There’s a reason personal branding is a priority of the most successful people you know. Those who achieve their goals and ascend to the top of their fields benefit from highly regarded reputations — personal brands — that pave the way for their success.
You’re not making your personal goals
Personal branding is how you manage your reputation and interactions to develop positive images in the minds of those you want to influence. It does so in two ways:
Personal branding creates an internal force: Through the personal branding process you figure out what you’re best at and how you want to be perceived by others.
Personal branding creates an external force: Through personal branding, you help others form good first and lasting impressions about who you are and what you stand for, your expertise, your unique benefits and value, and what they can count on you to do best.
You think personal branding sounds self-absorbed
Intentionally or not, you have a personal brand. It’s whatever people believe about who you are and what you stand for based on what they’ve personally experienced, what they’ve heard from others, or what they’ve seen online.
If you think the term personal branding sounds somehow self-centered, call it reputation management instead. Either way, it’s essential to your success.
Through personal branding, you positively affect the beliefs about you that arise in the minds of others when they encounter you or your name.
You can’t say what you’re best at
Personal branding begins with knowledge about what you want people to believe about you and what, in fact, they currently believe. Take these steps:
List five words you’d like associated with your image.
Look through recent compliments, testimonials, endorsements, and recommendations for words others use when describing your strengths.
Ask people you know and work with to name the first five words that come to mind when they think of you.
Search results for your name are few and far between
These facts are essential in this roundup of personal branding motivations:
Google handles more than a billion name searches daily.
Nine of 10 job recruiters use social networks to find candidates, and three of four check search results and social-media profiles.
Nearly everyone now gathers information online or through word-of-mouth when pursuing personal or business relationships.
Check yourself out:
Do you own the all-important first search result for your name?
Do you dominate the first page of results, with links to positive content all the way down the page?
Links to your name are dated, or worse
If you don’t like how you look online, consider this advice:
Lack of online presence: Start by launching a personal blog or website and creating profiles on major social-media networks, as both appear prominently in search results.
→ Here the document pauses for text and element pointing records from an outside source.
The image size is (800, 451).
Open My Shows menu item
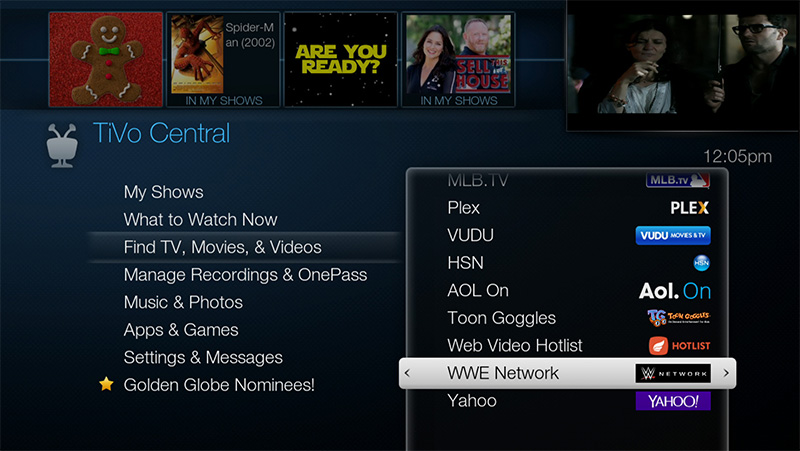[x=163, y=192]
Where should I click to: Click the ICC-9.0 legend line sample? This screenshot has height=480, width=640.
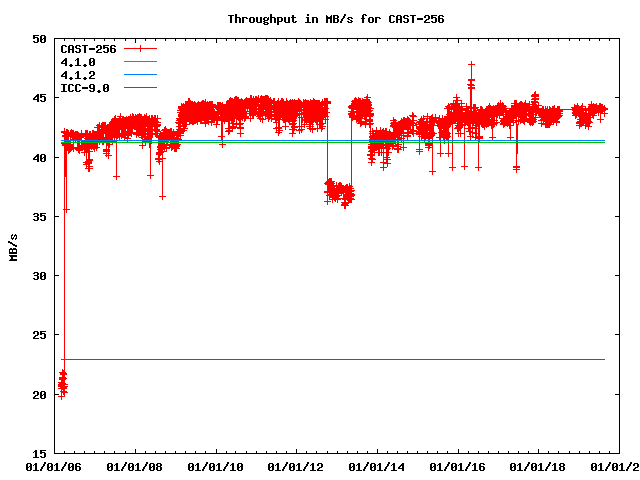coord(141,88)
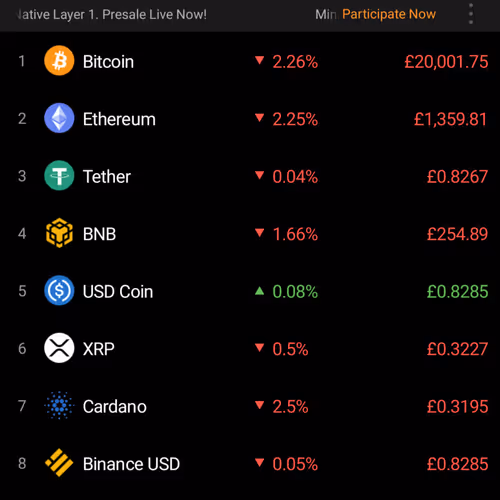Open the three-dot overflow menu
The width and height of the screenshot is (500, 500).
click(x=471, y=14)
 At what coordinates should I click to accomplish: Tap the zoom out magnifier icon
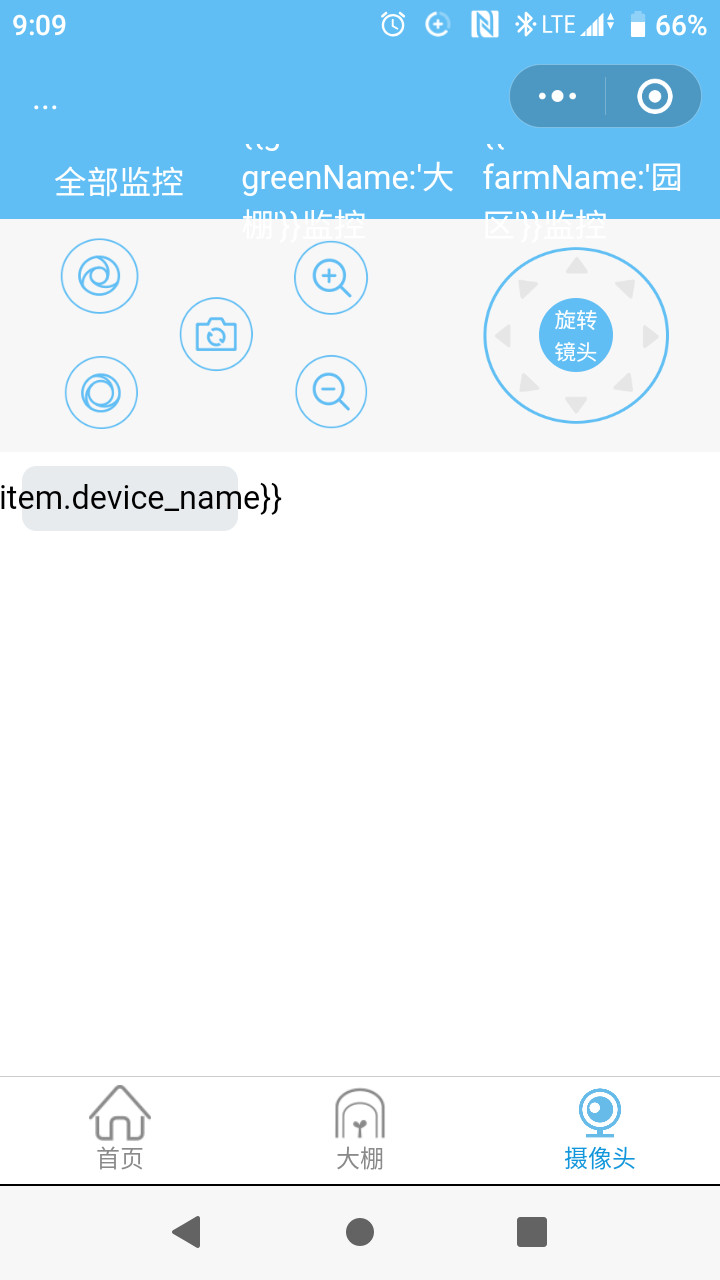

Outdated, irrelevant, or embarrassing online presence: Make development of links to current, favorable content part of your personal branding program.
Make all links findable by using one version of your name everywhere.
You freeze up when it’s time to introduce yourself
If you draw a blank when you have a chance to introduce yourself, you’re missing out on the only chance you’ll have to make a great first impression. Cover these points:
What you do and for whom, using keywords or terms people are likely to use when searching for people like you
A sense of the kind of information and expertise people can count on receiving from you
A sense of your personality
A thought-provoking, interesting, likeable indication of why you’re credible, trustworthy, and worth associating with
To be ready for any situation, prepare your personal introduction in several forms:
A 30-second introduction you can use face-to-face
A 160-character, 20-word introduction you can use to win interest and convey who you are on social-media pages and other online sites
50-, 100-, and 500-word versions of your introduction you can rapidly select from to share when appropriate
Your connection invitations get ignored
Give thought to these questions:
What do people think when they meet you or see or hear your name?
What do they learn if they ask around or search for your name online?
What do they see if they look at your social-media pages?
What impression do they get from their first contact with you?
You aren’t sure which to promote: Your personal or your business brand
The following questions will help you decide if you need to pay special attention to boosting the visibility and strength of either your personal or your business brand:
Assessing your personal brand: If your personal brand isn’t well-defined and transportable, it needs work.
Assessing your business brand: If your personal brand is so strong that people know and trust you more than your business, your business brand needs attention.
You need but don’t know how to ask for referrals and recommendations
Good words from respected and trustworthy sources can be key to success. Request recommendations, following these steps:
Tell why you’re reaching out and the reason you’re asking for a recommendation. This gives your request context, allows you to share a compliment, and conveys that the request is carefully targeted.
Tell what kind of recommendation you’re hoping to receive. This saves the request recipient time and guides development of a recommendation that suits your needs.
State your timeline. This makes your request clear and mutually beneficial.
You want more awareness, credibility, and recognition in your field
Personal goals are the best reason of all to kick your personal branding efforts into high gear. Get specific about what you want to accomplish, how you want to be known, and the strategy you’ll follow to differentiate yourself, develop awareness, win credibility and trust, and gain the reputation and influence that affects your success in every aspect of your life.